When it was my turn to speak, I got up and listed the outstanding accomplishments of the group and complimented them on the work they had done so well.

As I walked out after dinner deBoisblanc came up and said, “I really appreciated the comments. You’ll be fired, but it was nice to hear it.”

The next day there was a meeting on whether to fire Rice or not. Shaw said, “Find out the reason for his speech. Then we’ll decide.” Someone called me and I said, “Shaw works at Headquarters, I work here. If we are to do well, I’ve got to invite the people who work
here to join my party.” I kept my job

Shaw believed that reactor operations should be subordinated to quality assurance. Parts and systems must meet standards, and management must assure the standards always be meet.

Shaw was authorized by the AEC to sweep the national labs clean with a new broom.

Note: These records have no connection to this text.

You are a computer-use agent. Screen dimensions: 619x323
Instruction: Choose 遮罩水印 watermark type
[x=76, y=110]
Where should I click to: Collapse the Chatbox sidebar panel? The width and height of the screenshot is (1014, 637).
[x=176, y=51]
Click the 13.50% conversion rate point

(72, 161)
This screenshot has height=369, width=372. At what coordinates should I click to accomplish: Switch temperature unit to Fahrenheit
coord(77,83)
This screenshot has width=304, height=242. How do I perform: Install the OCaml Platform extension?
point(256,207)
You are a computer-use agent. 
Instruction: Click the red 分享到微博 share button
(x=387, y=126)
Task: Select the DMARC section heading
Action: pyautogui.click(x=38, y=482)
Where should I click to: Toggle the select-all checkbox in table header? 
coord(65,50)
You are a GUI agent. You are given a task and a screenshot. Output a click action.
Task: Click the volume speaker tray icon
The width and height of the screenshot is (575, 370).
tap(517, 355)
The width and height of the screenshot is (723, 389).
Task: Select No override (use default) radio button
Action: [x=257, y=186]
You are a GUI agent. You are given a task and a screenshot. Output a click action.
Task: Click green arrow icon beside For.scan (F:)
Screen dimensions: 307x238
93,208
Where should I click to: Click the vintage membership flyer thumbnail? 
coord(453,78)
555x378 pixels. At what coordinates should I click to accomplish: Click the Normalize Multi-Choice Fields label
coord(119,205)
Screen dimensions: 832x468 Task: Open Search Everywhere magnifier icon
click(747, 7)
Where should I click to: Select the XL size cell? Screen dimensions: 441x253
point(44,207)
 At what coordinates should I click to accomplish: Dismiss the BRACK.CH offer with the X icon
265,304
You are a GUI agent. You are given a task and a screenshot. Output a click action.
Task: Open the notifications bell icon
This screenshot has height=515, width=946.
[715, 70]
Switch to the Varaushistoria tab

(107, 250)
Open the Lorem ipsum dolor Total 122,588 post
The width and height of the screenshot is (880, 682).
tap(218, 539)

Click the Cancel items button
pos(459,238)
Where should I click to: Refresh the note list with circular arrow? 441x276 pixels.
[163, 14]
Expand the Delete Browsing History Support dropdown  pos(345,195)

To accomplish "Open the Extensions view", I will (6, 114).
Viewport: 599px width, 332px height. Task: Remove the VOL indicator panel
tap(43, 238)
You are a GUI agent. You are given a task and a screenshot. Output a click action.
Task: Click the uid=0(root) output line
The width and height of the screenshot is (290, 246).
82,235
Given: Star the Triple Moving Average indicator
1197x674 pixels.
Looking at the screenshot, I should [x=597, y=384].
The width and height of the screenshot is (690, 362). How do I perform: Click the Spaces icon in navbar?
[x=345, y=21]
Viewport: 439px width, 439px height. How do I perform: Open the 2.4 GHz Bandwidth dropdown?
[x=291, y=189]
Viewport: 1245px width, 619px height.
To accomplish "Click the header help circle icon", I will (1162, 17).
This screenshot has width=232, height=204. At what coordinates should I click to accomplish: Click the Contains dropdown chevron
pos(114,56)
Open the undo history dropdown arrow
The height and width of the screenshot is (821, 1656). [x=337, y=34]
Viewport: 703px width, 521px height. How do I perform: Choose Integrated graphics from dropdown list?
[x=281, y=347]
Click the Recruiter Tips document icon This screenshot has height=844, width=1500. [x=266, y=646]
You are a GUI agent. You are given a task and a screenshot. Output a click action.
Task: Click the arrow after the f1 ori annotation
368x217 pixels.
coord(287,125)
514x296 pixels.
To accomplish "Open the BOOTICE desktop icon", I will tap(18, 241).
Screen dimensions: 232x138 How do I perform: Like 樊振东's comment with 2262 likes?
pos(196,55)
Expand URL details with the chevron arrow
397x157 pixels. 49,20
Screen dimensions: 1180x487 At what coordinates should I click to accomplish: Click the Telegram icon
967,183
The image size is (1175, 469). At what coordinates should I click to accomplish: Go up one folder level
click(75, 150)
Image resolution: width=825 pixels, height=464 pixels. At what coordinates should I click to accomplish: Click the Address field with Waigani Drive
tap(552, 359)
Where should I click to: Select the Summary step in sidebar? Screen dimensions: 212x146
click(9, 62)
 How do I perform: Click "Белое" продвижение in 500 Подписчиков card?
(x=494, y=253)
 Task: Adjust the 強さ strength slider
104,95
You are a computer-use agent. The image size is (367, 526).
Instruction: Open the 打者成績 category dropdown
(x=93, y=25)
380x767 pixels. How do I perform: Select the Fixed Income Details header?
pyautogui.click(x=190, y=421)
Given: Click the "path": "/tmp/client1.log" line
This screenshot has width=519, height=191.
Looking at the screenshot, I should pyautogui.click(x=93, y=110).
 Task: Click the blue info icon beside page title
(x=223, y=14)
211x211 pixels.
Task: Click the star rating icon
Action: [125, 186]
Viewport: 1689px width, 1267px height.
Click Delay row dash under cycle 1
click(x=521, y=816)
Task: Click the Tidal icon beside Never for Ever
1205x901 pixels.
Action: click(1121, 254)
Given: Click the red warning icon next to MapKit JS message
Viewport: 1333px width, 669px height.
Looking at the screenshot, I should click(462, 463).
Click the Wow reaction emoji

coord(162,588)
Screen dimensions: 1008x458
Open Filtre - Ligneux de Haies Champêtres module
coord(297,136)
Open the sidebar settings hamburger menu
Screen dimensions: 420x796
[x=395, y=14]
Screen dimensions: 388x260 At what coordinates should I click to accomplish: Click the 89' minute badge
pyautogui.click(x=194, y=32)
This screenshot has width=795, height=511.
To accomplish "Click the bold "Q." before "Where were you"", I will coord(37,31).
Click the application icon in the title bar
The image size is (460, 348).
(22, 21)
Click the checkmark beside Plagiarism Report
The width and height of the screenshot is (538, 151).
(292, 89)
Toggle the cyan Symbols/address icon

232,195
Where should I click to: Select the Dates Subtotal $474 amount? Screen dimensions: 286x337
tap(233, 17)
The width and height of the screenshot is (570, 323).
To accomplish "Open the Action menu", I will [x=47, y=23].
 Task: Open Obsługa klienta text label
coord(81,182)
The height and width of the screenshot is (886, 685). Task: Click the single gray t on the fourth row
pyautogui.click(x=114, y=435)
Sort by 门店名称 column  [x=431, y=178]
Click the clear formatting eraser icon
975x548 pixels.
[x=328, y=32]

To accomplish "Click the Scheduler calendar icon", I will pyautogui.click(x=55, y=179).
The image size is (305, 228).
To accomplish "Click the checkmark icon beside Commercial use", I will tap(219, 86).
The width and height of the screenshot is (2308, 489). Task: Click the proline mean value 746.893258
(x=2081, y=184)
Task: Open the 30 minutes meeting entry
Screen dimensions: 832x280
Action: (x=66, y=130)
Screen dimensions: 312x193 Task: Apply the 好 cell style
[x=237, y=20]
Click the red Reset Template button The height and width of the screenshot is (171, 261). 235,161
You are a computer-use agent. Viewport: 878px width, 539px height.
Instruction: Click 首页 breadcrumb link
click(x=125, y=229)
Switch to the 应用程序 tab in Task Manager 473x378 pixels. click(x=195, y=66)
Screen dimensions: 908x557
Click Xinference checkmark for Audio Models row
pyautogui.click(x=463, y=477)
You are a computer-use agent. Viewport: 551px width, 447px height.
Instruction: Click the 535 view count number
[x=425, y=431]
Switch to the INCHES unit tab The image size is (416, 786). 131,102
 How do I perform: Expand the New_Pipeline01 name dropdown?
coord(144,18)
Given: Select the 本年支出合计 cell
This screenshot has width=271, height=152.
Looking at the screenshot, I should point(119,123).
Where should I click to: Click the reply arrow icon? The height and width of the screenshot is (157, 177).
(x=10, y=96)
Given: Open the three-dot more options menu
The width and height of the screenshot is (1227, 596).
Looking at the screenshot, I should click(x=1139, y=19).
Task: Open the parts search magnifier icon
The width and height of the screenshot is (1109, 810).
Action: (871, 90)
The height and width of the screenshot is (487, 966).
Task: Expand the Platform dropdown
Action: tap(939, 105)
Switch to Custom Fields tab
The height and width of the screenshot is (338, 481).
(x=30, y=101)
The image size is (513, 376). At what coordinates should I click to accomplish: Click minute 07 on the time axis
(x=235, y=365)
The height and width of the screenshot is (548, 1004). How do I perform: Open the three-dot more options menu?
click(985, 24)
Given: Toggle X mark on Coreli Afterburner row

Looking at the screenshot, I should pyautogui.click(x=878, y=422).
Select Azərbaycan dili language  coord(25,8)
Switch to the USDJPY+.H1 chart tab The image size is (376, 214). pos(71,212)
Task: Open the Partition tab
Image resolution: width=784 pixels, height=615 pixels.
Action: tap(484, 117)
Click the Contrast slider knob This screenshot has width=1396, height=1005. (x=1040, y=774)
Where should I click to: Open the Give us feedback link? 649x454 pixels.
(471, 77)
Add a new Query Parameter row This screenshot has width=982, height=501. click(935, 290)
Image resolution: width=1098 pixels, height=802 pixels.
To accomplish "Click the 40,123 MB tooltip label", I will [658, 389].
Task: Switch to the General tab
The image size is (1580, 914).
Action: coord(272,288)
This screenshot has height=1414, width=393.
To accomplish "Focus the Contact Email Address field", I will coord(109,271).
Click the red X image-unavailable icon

Alleging that labs were duplicating efforts, he demanded the merger of working units, and the redirection of lab staff assignments. He sought tight control on research efforts.

Shaw believed himself to have all the answers, and did not brook opposition. Not even Alvin Weinberg was safe from Shaw’s broom.

Shaw believed that reactor safety was largely a matter of good engineering. Once the principles of proper reactor design were understood, good judgment and adherence to sound design principles would always assure that safety would be maintained. The belief of Weinberg and others that scientist like George Parker should continue to working on safety issues was discounted by Shaw who thought that further research was a waste of effort. Shaw believed that emergency cooling for reactors was a wasted effort, if the reactors were well engineered to begin with. This belief was to cost the reactor industry billions of dollars and was to have serious consequences at Three Mile Island.

Scientist began to believe that Shaw was vindictive, and that he would punish people and institutions that failed to adhere to his dictates. As scientist, some late in their professional careers, began to be laid off from national Labs, a belief that Shaw had instituted nothing short of a purge of AEC research programs. Moral plummeted at AEC facilities, and chaos reigned.

Chuck Rice explained Shaw’s new system to Idaho congressman Orval Hansen:

“In the past, reactor and environmental safety was derived from experienced experts working together as a loosely knit team, each member of which expected the remaining members to perform
the appropriate functions at the appropriate time without clear cut lines of responsibility and delegated authorities.
In response to AEC desires and directives, this informal system has, in a period of less than one year, been replaced by a highly formalized system that places primary reliance on unswerving adherence to a set of interlocking procedures and responsibilities
that have been subjected to multiple reviews by boards of specialists. The writing of prospecifications has become a job for the skilled engineer rather than the purchasing agent.
Carefully documented engineering studies have replaced the quick fix by the maintenance man.”

Shaw was not above blaming others for problems he had himself created. Oscar Wilde once wrote about puppets, "There are many advantages in puppets. They don't argue with you, they don't have any tastes in art, and they don't have anything to lose." This was what Shaw sought in science.

From the viewpoint of nuclear safety, aspects of Shaw's attitude were above reproach. The super quality of American reactors, which can operate at maximum efficiency 90% of the time, and the fact that no life has ever been lost due to civilian reactor safety issues, are certainly testimonies to the value of his quality control system. At the same time, Shaw’s short sightedness contributed to the Three Mile Island incident, which was more than anything else, a disaster for the American Nuclear Industry.

By 1970, concern about nuclear safety was spreading. The Scientific community as a whole was aware of what was happening at places like ORNL, where the safety concerns of Scientists like George Parker were being ignored. Weinberg went to bat for his scientist, and was told that he was out of touch, and that if he continued to speak out about safety, there was no place for him in the nuclear industry.

As the very moment Shaw was purging scientist who were concerned about nuclear safety, a wide spread movement opposing nuclear power emerged.